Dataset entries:

--

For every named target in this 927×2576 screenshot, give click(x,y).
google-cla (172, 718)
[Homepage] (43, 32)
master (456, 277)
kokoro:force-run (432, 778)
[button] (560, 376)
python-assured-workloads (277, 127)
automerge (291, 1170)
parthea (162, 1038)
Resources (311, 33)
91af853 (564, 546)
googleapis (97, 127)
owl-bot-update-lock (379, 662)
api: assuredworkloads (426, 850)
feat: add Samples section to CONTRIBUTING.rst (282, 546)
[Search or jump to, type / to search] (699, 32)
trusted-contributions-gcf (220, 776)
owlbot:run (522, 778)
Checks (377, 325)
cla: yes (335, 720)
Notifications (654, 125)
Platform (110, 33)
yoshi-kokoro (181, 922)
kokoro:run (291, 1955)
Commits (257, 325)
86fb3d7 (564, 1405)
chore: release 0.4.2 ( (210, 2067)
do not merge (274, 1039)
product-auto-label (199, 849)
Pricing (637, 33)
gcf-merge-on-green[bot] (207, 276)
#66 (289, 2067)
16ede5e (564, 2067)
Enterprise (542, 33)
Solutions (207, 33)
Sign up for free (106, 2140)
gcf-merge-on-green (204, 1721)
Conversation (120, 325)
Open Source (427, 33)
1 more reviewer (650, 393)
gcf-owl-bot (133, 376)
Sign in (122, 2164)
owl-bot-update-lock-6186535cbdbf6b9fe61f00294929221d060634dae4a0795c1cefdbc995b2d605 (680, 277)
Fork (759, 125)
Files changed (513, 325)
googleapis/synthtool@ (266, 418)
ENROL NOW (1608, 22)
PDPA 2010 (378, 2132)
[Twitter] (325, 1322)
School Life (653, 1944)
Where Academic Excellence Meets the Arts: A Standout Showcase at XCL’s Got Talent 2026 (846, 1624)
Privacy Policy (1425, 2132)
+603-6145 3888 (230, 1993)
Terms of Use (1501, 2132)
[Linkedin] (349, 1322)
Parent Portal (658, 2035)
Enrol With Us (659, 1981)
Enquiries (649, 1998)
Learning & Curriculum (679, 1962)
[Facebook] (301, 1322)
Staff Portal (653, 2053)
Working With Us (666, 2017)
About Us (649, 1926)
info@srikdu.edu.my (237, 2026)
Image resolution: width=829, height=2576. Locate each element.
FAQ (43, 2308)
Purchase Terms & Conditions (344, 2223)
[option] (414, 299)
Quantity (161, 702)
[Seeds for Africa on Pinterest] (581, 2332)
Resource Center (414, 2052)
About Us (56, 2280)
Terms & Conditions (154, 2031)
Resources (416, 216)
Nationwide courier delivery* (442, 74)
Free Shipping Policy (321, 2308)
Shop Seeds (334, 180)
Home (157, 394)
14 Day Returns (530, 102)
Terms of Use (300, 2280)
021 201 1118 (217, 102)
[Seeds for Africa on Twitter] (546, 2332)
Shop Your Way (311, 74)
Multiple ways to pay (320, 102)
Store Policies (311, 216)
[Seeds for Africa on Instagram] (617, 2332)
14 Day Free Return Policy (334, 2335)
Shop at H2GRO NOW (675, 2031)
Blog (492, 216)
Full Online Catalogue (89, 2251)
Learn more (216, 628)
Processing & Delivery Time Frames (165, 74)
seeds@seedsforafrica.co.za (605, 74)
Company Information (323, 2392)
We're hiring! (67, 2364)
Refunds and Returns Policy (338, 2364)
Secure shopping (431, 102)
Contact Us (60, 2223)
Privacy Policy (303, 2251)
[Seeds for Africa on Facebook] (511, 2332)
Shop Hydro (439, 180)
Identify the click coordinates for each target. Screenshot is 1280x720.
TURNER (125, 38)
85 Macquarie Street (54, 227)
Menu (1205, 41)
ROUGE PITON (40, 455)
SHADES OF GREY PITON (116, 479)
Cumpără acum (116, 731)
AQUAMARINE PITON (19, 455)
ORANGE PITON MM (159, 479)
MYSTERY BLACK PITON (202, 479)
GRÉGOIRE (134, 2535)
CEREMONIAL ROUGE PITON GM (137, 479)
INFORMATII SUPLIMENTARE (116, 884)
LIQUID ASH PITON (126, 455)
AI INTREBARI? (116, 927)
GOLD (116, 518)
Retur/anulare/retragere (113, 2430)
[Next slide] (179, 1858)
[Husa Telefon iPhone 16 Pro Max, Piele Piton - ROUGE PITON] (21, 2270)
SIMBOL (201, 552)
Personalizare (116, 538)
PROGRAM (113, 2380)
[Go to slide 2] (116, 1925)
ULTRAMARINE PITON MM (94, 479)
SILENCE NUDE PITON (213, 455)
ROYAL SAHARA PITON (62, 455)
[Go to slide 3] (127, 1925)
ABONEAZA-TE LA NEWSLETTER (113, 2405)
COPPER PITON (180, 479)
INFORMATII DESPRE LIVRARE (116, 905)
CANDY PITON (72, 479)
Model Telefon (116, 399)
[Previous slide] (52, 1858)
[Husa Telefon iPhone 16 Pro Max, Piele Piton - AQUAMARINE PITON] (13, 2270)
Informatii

--

> _Problem statement_: Please retype all of the records, keeping each line exactly as it is.

> _The completed task_:
For every named target in this 927×2576 screenshot, give click(x,y).
google-cla (172, 718)
[Homepage] (43, 32)
master (456, 277)
kokoro:force-run (432, 778)
[button] (560, 376)
python-assured-workloads (277, 127)
automerge (291, 1170)
parthea (162, 1038)
Resources (311, 33)
91af853 (564, 546)
googleapis (97, 127)
owl-bot-update-lock (379, 662)
api: assuredworkloads (426, 850)
feat: add Samples section to CONTRIBUTING.rst (282, 546)
[Search or jump to, type / to search] (699, 32)
trusted-contributions-gcf (220, 776)
owlbot:run (522, 778)
Checks (377, 325)
cla: yes (335, 720)
Notifications (654, 125)
Platform (110, 33)
yoshi-kokoro (181, 922)
kokoro:run (291, 1955)
Commits (257, 325)
86fb3d7 (564, 1405)
chore: release 0.4.2 ( (210, 2067)
do not merge (274, 1039)
product-auto-label (199, 849)
Pricing (637, 33)
gcf-merge-on-green[bot] (207, 276)
#66 (289, 2067)
16ede5e (564, 2067)
Enterprise (542, 33)
Solutions (207, 33)
Sign up for free (106, 2140)
gcf-merge-on-green (204, 1721)
Conversation (120, 325)
Open Source (427, 33)
1 more reviewer (650, 393)
gcf-owl-bot (133, 376)
Sign in (122, 2164)
owl-bot-update-lock-6186535cbdbf6b9fe61f00294929221d060634dae4a0795c1cefdbc995b2d605 (680, 277)
Fork (759, 125)
Files changed (513, 325)
googleapis/synthtool@ (266, 418)
ENROL NOW (1608, 22)
PDPA 2010 (378, 2132)
[Twitter] (325, 1322)
School Life (653, 1944)
Where Academic Excellence Meets the Arts: A Standout Showcase at XCL’s Got Talent 2026 (846, 1624)
Privacy Policy (1425, 2132)
+603-6145 3888 (230, 1993)
Terms of Use (1501, 2132)
[Linkedin] (349, 1322)
Parent Portal (658, 2035)
Enrol With Us (659, 1981)
Enquiries (649, 1998)
Learning & Curriculum (679, 1962)
[Facebook] (301, 1322)
Staff Portal (653, 2053)
Working With Us (666, 2017)
About Us (649, 1926)
info@srikdu.edu.my (237, 2026)
Image resolution: width=829, height=2576. Locate each element.
FAQ (43, 2308)
Purchase Terms & Conditions (344, 2223)
[option] (414, 299)
Quantity (161, 702)
[Seeds for Africa on Pinterest] (581, 2332)
Resource Center (414, 2052)
About Us (56, 2280)
Terms & Conditions (154, 2031)
Resources (416, 216)
Nationwide courier delivery* (442, 74)
Free Shipping Policy (321, 2308)
Shop Seeds (334, 180)
Home (157, 394)
14 Day Returns (530, 102)
Terms of Use (300, 2280)
021 201 1118 (217, 102)
[Seeds for Africa on Twitter] (546, 2332)
Shop Your Way (311, 74)
Multiple ways to pay (320, 102)
Store Policies (311, 216)
[Seeds for Africa on Instagram] (617, 2332)
14 Day Free Return Policy (334, 2335)
Shop at H2GRO NOW (675, 2031)
Blog (492, 216)
Full Online Catalogue (89, 2251)
Learn more (216, 628)
Processing & Delivery Time Frames (165, 74)
seeds@seedsforafrica.co.za (605, 74)
Company Information (323, 2392)
We're hiring! (67, 2364)
Refunds and Returns Policy (338, 2364)
Secure shopping (431, 102)
Contact Us (60, 2223)
Privacy Policy (303, 2251)
[Seeds for Africa on Facebook] (511, 2332)
Shop Hydro (439, 180)
Identify the click coordinates for each target. Screenshot is 1280x720.
TURNER (125, 38)
85 Macquarie Street (54, 227)
Menu (1205, 41)
ROUGE PITON (40, 455)
SHADES OF GREY PITON (116, 479)
Cumpără acum (116, 731)
AQUAMARINE PITON (19, 455)
ORANGE PITON MM (159, 479)
MYSTERY BLACK PITON (202, 479)
GRÉGOIRE (134, 2535)
CEREMONIAL ROUGE PITON GM (137, 479)
INFORMATII SUPLIMENTARE (116, 884)
LIQUID ASH PITON (126, 455)
AI INTREBARI? (116, 927)
GOLD (116, 518)
Retur/anulare/retragere (113, 2430)
[Next slide] (179, 1858)
[Husa Telefon iPhone 16 Pro Max, Piele Piton - ROUGE PITON] (21, 2270)
SIMBOL (201, 552)
Personalizare (116, 538)
PROGRAM (113, 2380)
[Go to slide 2] (116, 1925)
ULTRAMARINE PITON MM (94, 479)
SILENCE NUDE PITON (213, 455)
ROYAL SAHARA PITON (62, 455)
[Go to slide 3] (127, 1925)
ABONEAZA-TE LA NEWSLETTER (113, 2405)
COPPER PITON (180, 479)
INFORMATII DESPRE LIVRARE (116, 905)
CANDY PITON (72, 479)
Model Telefon (116, 399)
[Previous slide] (52, 1858)
[Husa Telefon iPhone 16 Pro Max, Piele Piton - AQUAMARINE PITON] (13, 2270)
Informatii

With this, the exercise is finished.